The weapon system was integrated with live warhead and has destroyed the targets with high precision. The telemetry and tracking systems captured all the mission events. A total of three tests with different release conditions were conducted during 16 to 18 August 2018 and all the mission objectives have been achieved.
The weapon has undergone eight developmental trials till date and performance of system for different ranges under multiple launch conditions has been demonstrated. SAAW is capable of destroying variety of ground targets using precision navigation.
Senior officials from Defence Research and Development Organisation (DRDO), Hindustan Aeronautics Limited (HAL) and Indian Air Force participated and witnessed the flight tests.

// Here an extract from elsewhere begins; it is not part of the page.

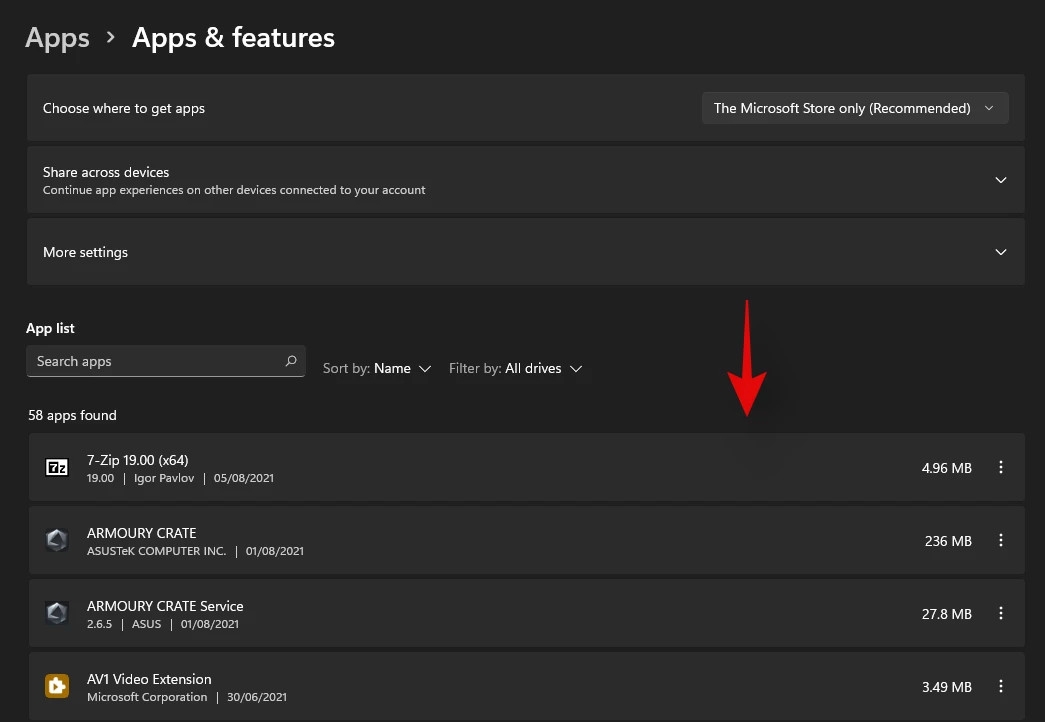Click the 7-Zip app icon
This screenshot has height=722, width=1045.
tap(57, 467)
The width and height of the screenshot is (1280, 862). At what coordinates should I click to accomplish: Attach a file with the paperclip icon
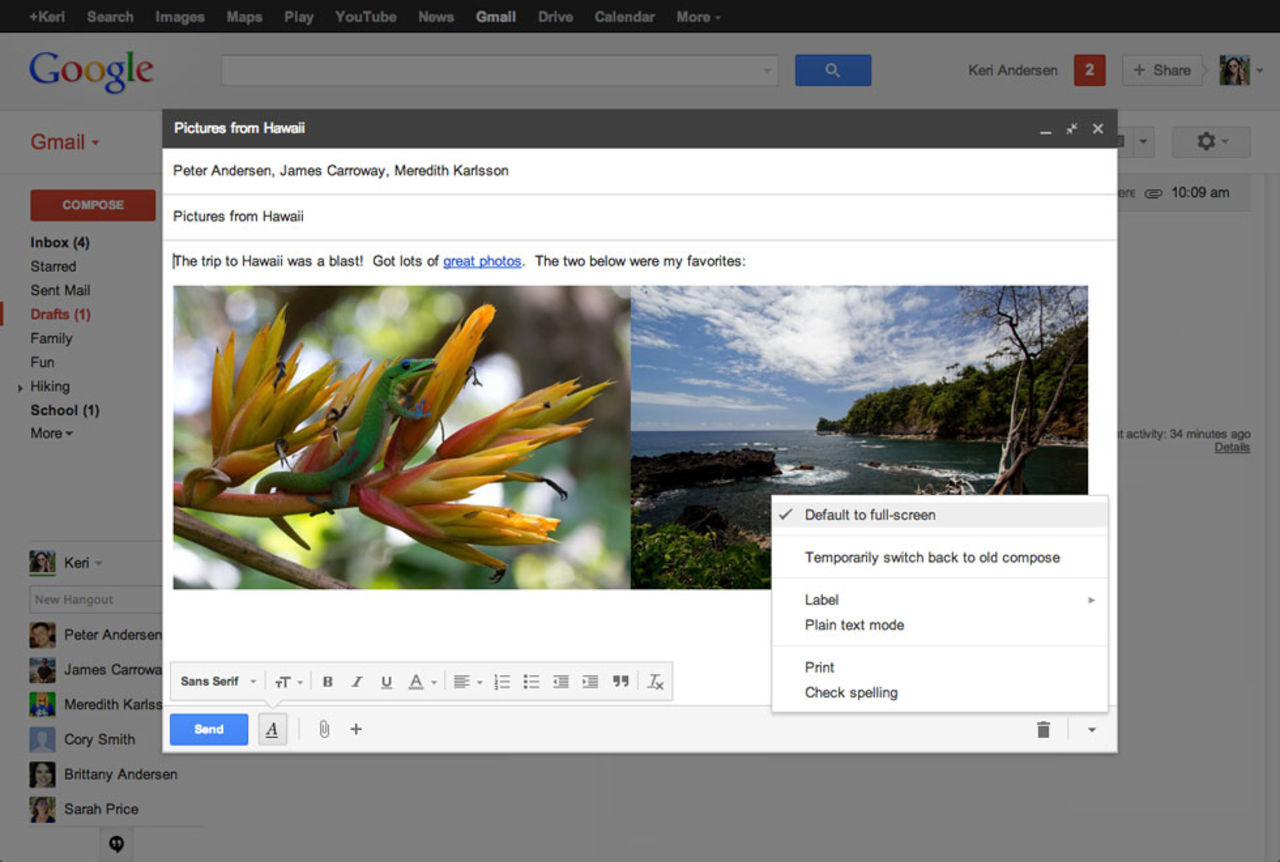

Nirmala Sitharaman, the Indian Defence Minister, congratulated the agencies involved on the successful flight tests for further boosting the defence capabilities of the country.
DRDO Smart Anti-Airfield Weapon (SAAW)
DRDO Smart Anti-Airfield Weapon (SAAW) is a long-range precision-guided anti-airfield weapon currently being developed by India’s state owned defence research agency, the Defence Research and Development Organisation (DRDO).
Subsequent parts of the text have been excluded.